El rubio simplemente se dedicó a señalar al frente, horrorizando al pelirrojo. A los lejos se veía un grupo de personas caminando, pero eran totalmente diferentes al resto de los prisioneros. Su carne pegado a los huesos y su altura anormalmente mayor generaba susto y pesar a los demás. Caminaban encorvados, con la cabeza gacha y resignados a la muerte. La inanición y la sobrecarga de trabajo hacía que parecieran más esqueletos que personas en sí, incluso parecía que su ropa flotara de lo grande que les quedaba. Lo que más aterraba a Gabriel, era cómo esos hombres no se inmutaban a los golpes e insultos por parte de los oficiales e incluso de los mismos prisionero. Ambos vieron cómo uno de ellos cayó muerto al piso, pero ninguno reaccionó, sólo seguían caminando.

—No lo puedo creer.

—Se me había olvidado que al estar en la zona médica no ves casi nada de esto. Pobres hombres, sufriendo una muerte lenta y agónica.
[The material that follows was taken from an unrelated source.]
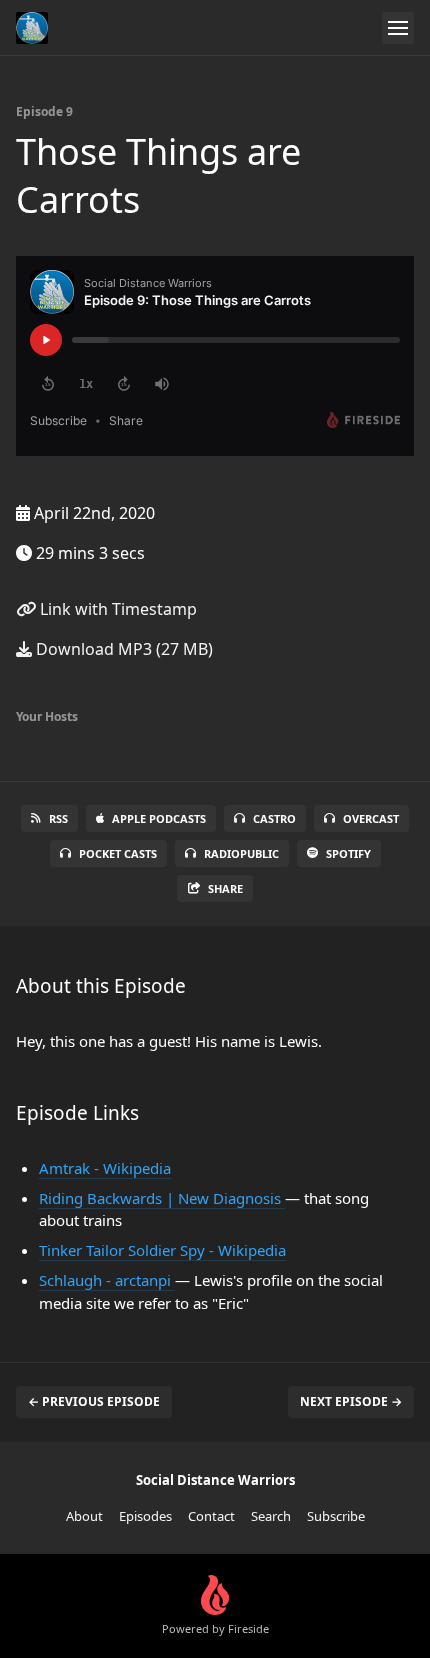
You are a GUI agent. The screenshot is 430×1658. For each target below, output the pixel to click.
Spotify (348, 853)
—Alec, ¿por qué le dicen así?

—Sólo mira su caminar encorvado. —Gabriel no podía quitar la vista de ellos por más que lo deseara. Era como si su mente lo torturara eternamente viendo cómo sufría el resto de las personas—. Les decimos así porque nos recuerdan a los musulmanes en su tiempo de oración.

—¿Haz conocido a un musulmán?

—Sí, tengo unos conocidos en Turquía.

Los dos hombres quedaron en silencio y decidieron retirarse. Mientras caminaban, Alec contabilizaba cada vez que escuchaba el sonido de un cuerpo cayendo al piso. Fueron cuatro veces, sorprendiéndolo de que esa vez habían sido muy pocos los muertos.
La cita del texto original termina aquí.